On sait depuis la Guerre froide que l’utilisation d’armes nucléaires lors d’un éventuel conflit constituerait une menace pour la vie sur Terre. On évoque immanquablement la destruction mutuelle des pays impliqués et la perte directe de vies humaines, mais on tend à oublier que des effets délétères se feraient également sentir à moyen et long terme, notamment sur l’environnement et le climat. «Les impacts climatiques seraient largement déterminés par le refroidissement de l’atmosphère terrestre en raison de la fumée persistante après les explosions nucléaires, fumée qui bloquerait les rayons du soleil», explique Francesco S.R. Pausata.
Le professeur du Département des sciences de la Terre et de l’atmosphère a obtenu récemment une subvention d’un peu plus de 415 000 dollars américains (un peu plus de 570 000 dollars canadiens) de l’organisme américain Future of Life Institute afin de mener un projet de recherche sur les impacts climatiques d’une éventuelle guerre nucléaire. «Ces impacts dépendraient fortement de la quantité, de la composition, de la distribution géographique et verticale, et de la durée de vie des aérosols émis dans l’atmosphère, précise-t-il. Ce projet de recherche vise à améliorer notre compréhension générale des interactions aérosols-climat.»

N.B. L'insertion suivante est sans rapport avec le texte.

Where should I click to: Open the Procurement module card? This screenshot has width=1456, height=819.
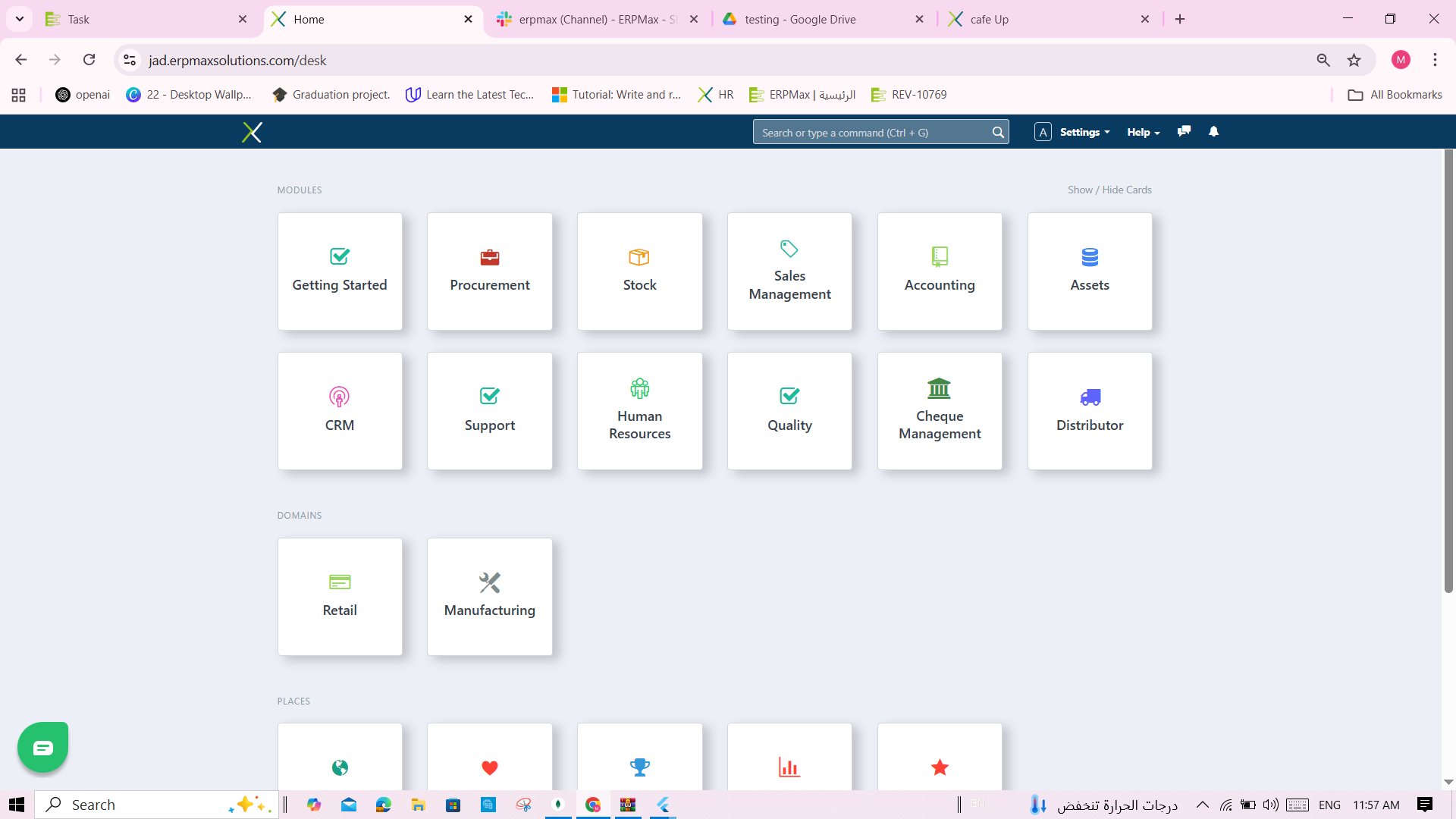(x=489, y=271)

Des incendies urbains à grande échelle
Advenant un conflit nucléaire, la plupart des bâtiments et constructions des régions touchées seraient incendiés. «Il existe très peu de données disponibles sur les incendies urbains à cette échelle, observe Francesco S.R. Pausata. Tout ce que nous avons concerne les incendies de forêt, qui ne sont pas comparables en matière de rejets atmosphériques.»
Le chercheur compte simuler différents conflits potentiels, opposant les États-Unis et la Russie, ou l’Inde et le Pakistan, par exemple. «Nous simulerons ces incendies nucléaires à l’aide de modèles informatiques en collaboration avec d’autres centres de recherche aux États-Unis et au Royaume-Uni, précise-t-il. Puis, avec des collègues de l’Université de Toronto et d’Environnement et Changement climatique Canada à Victoria, nous analyserons les impacts climatiques des aérosols émis, ce qui nous permettra d’améliorer le modèle canadien du système terrestre (CanESM).»
Les répercussions d’un refroidissement climatique dû à la fumée persistante du feu nucléaire auraient un impact sur la capacité des humains à faire pousser plantes et grains, ou à pratiquer l’élevage d’animaux. «En partageant nos données avec d’autres chercheurs, ceux-ci pourront estimer les effets sur la disponibilité alimentaire dans chaque région du monde susceptible d’être affectée par les suites d’une guerre nucléaire», conclut Francesco S.R. Pausata.